Kathleen Mary Ferrier (22 April 1912 – 8 October 1953) was an English contralto singer who achieved an international reputation as a stage, concert and recording artist, with a repertoire extending from folksong and popular ballads to the classical works of Bach, Brahms, Mahler and Elgar. Her death from cancer, at the height of her fame, was a shock to the musical world and particularly to the general public, which was kept in ignorance of the nature of her illness until after her death.
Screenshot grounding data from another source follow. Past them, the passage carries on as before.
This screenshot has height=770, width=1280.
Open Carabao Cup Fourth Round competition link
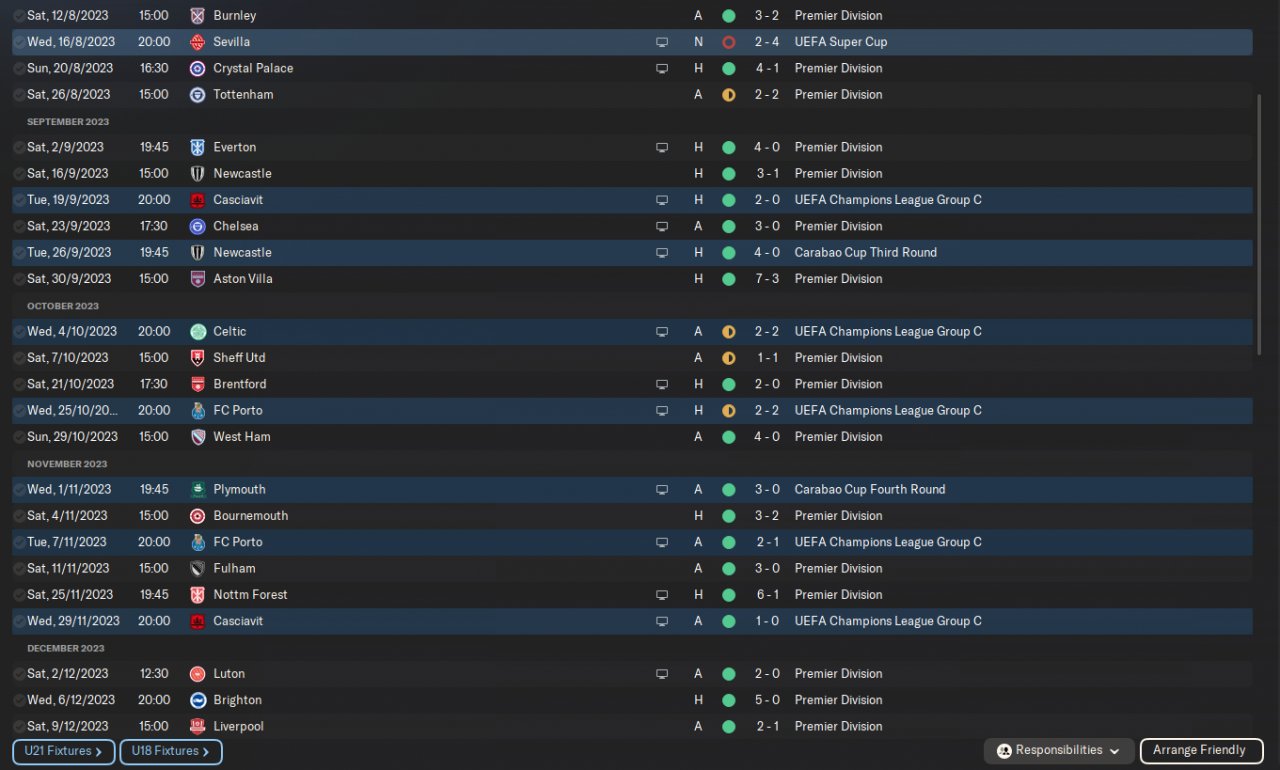[x=869, y=489]
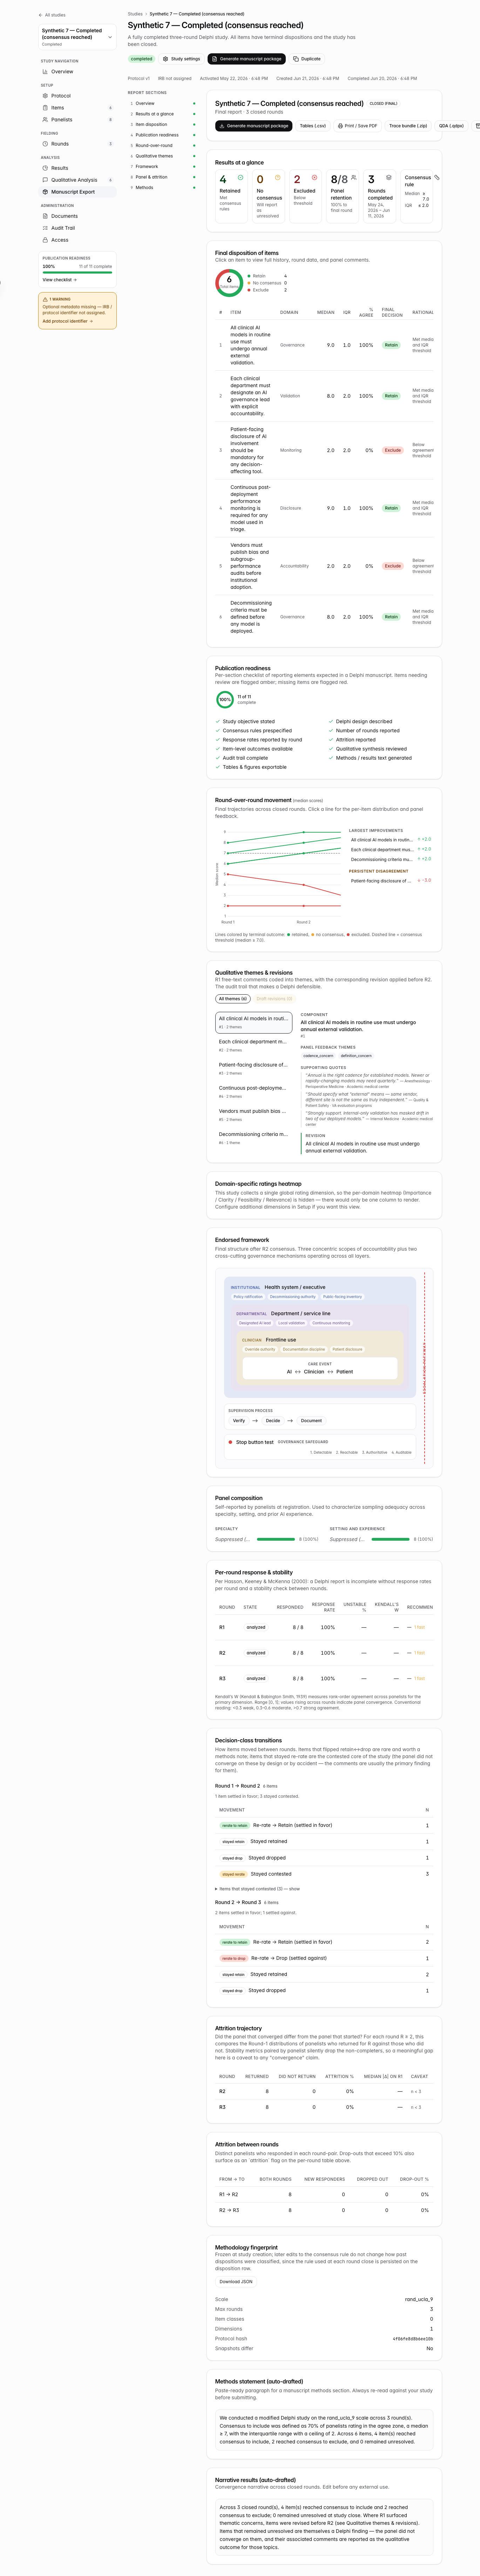The height and width of the screenshot is (2576, 480).
Task: Select All themes (6) filter pill
Action: (233, 999)
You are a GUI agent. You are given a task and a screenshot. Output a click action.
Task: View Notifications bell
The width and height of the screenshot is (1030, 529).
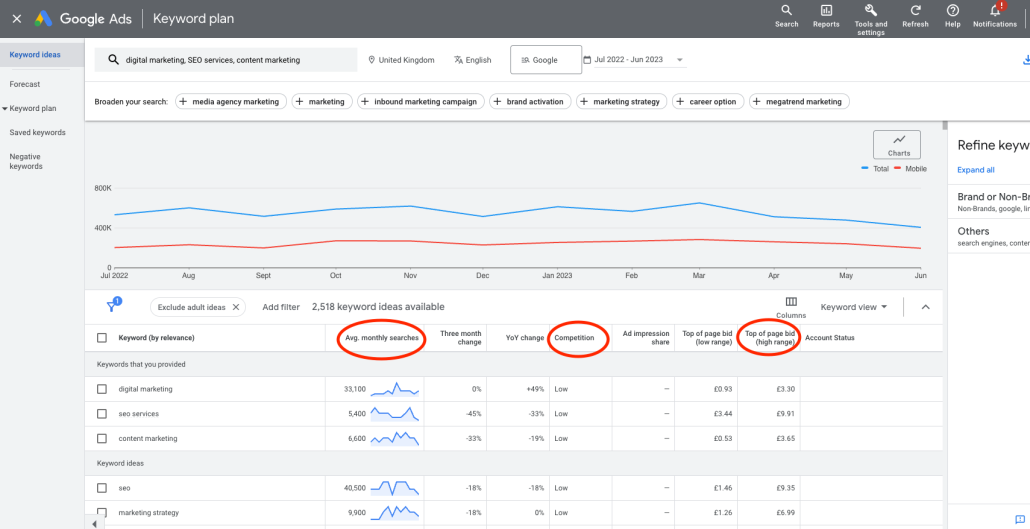pyautogui.click(x=994, y=11)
The Ferrier family originally came from Pembrokeshire in South West Wales. The Lancashire branch originated in the 19th century, when Thomas Ferrier (youngest son of Private Thomas Ferrier of the Pembrokeshire Regiment) settled in the area after being stationed near Blackburn during a period of industrial unrest. Kathleen Ferrier was born on 22 April 1912, in the Lancashire village of Higher Walton where her father William Ferrier (the fourth child of Thomas and Elizabeth, née Gorton) was the head of the village school. Although untrained musically, William was an enthusiastic member of the local operatic society and of several choirs, and his wife Alice (née Murray), whom he married in 1900, was a competent singer with a strong contralto voice. Kathleen was the third and youngest of the couple's children, following a sister and a brother; when she was two the family moved to Blackburn, after William was appointed headmaster of St Paul's School in the town.